### [What is asked]
Update the items from the beginning up to and including the line with "彩流(さいりゅう) (33, 690)", replacing "返品について" with "返品・交換について" and leaving everything else unchanged.

### [Data items]
——————————

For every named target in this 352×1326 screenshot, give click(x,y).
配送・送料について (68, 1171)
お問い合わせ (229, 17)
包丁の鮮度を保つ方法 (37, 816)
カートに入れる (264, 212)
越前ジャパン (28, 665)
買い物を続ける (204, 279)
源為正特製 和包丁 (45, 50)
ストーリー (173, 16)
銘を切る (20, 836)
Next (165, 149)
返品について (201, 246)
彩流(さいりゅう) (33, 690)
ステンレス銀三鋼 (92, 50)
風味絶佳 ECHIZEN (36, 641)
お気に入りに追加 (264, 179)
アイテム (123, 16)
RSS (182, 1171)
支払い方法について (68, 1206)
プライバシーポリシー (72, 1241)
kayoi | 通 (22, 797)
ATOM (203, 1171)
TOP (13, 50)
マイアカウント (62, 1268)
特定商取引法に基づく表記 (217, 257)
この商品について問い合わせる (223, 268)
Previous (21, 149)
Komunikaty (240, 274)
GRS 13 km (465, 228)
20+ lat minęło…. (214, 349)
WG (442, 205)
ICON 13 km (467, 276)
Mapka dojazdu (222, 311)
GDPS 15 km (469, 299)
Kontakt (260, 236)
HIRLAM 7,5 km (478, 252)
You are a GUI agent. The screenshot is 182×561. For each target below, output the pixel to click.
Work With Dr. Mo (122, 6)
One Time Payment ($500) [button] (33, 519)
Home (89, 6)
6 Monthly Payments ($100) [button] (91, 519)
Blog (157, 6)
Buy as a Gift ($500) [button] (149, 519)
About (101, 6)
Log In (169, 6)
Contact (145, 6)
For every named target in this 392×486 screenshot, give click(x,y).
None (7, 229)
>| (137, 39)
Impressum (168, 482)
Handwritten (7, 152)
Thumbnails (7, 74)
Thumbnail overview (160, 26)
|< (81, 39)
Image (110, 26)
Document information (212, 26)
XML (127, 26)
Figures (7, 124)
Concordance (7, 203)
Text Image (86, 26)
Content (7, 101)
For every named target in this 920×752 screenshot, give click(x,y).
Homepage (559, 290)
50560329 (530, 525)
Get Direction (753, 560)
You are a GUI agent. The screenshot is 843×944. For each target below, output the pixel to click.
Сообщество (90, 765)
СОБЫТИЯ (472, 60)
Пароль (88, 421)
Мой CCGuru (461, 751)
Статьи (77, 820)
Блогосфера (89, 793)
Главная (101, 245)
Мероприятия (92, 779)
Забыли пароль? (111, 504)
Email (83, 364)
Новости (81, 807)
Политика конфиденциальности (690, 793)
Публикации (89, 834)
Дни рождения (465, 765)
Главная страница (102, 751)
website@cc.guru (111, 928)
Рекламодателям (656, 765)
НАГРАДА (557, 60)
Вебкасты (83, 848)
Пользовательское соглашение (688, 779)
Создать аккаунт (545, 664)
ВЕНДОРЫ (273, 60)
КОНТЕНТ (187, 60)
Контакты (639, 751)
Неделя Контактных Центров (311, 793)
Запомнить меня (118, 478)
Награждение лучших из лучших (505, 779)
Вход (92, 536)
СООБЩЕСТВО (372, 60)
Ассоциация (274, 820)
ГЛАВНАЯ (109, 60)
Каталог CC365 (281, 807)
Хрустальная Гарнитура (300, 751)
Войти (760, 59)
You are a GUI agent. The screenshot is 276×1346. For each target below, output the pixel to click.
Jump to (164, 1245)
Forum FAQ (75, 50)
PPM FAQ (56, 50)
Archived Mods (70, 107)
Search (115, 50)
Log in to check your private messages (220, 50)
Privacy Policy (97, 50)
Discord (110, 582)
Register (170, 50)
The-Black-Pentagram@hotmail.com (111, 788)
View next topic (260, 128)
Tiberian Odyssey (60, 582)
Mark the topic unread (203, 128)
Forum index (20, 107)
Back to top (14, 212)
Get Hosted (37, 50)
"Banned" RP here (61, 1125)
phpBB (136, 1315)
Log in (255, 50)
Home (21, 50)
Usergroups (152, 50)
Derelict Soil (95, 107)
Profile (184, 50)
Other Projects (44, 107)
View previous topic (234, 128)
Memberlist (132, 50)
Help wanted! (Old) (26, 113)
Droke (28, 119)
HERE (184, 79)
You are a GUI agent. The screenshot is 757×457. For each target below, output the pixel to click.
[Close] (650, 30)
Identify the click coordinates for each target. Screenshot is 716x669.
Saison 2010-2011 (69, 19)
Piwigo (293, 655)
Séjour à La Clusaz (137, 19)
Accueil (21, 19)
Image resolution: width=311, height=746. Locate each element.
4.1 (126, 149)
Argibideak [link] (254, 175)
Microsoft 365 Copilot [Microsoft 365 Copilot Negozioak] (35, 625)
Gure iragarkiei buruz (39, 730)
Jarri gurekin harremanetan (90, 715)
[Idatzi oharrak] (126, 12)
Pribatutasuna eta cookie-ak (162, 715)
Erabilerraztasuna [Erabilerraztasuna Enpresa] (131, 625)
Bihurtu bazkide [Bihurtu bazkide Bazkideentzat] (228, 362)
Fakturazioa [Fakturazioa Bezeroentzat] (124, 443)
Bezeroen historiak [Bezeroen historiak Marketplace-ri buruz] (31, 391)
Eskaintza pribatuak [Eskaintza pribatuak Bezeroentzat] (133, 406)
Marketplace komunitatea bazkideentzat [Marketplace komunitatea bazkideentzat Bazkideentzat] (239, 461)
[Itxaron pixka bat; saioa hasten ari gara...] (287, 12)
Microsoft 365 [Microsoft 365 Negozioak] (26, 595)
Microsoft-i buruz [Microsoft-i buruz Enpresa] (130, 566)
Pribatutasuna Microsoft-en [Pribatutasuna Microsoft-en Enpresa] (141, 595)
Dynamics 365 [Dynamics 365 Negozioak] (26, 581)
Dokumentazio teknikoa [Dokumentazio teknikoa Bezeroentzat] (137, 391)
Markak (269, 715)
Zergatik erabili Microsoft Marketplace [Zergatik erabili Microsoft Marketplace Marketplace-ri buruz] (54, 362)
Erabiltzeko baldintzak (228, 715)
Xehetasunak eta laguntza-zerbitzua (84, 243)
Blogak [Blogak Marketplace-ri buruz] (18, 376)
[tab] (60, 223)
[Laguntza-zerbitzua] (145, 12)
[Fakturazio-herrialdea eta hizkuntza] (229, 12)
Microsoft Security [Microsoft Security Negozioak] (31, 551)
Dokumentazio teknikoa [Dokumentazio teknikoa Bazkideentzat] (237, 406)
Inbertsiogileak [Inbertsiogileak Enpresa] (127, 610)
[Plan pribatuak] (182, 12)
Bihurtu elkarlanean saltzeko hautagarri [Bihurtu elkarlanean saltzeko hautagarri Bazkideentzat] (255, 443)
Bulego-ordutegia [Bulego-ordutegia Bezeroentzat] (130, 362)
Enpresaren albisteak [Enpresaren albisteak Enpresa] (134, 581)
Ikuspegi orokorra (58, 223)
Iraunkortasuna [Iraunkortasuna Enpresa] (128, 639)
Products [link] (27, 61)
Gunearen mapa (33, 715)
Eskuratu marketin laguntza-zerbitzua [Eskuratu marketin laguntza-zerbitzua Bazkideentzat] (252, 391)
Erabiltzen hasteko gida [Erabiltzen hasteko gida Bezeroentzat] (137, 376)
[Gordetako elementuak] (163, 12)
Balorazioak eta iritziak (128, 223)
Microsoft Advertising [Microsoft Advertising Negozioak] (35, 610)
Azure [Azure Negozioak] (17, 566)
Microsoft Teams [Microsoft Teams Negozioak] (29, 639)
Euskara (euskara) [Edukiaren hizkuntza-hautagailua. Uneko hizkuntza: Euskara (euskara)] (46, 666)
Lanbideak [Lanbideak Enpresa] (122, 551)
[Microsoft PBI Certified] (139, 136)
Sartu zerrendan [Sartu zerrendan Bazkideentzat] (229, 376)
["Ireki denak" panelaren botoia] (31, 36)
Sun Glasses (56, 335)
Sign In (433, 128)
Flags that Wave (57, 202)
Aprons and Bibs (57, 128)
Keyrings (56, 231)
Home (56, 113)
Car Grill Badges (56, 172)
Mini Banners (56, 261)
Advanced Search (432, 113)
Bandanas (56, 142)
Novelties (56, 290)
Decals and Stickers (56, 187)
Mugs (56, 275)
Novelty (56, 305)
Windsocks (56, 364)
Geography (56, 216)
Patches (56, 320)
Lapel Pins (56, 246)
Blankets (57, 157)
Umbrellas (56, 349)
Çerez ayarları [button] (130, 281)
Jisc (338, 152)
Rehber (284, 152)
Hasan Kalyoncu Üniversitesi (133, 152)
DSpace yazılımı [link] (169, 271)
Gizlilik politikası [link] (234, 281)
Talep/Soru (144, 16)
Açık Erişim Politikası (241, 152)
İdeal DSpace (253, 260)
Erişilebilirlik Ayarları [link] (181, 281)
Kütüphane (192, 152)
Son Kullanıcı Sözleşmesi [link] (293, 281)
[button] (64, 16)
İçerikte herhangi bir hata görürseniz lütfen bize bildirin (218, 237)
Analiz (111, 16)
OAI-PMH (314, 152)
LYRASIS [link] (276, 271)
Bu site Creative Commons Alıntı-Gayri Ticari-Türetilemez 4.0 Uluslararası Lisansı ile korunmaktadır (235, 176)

——————————

### [The answer]
For every named target in this 352×1326 screenshot, give click(x,y).
配送・送料について (68, 1171)
お問い合わせ (229, 17)
包丁の鮮度を保つ方法 (37, 816)
カートに入れる (264, 212)
越前ジャパン (28, 665)
買い物を続ける (204, 279)
源為正特製 和包丁 (45, 50)
ストーリー (173, 16)
銘を切る (20, 836)
Next (165, 149)
返品・交換について (201, 246)
彩流(さいりゅう) (33, 690)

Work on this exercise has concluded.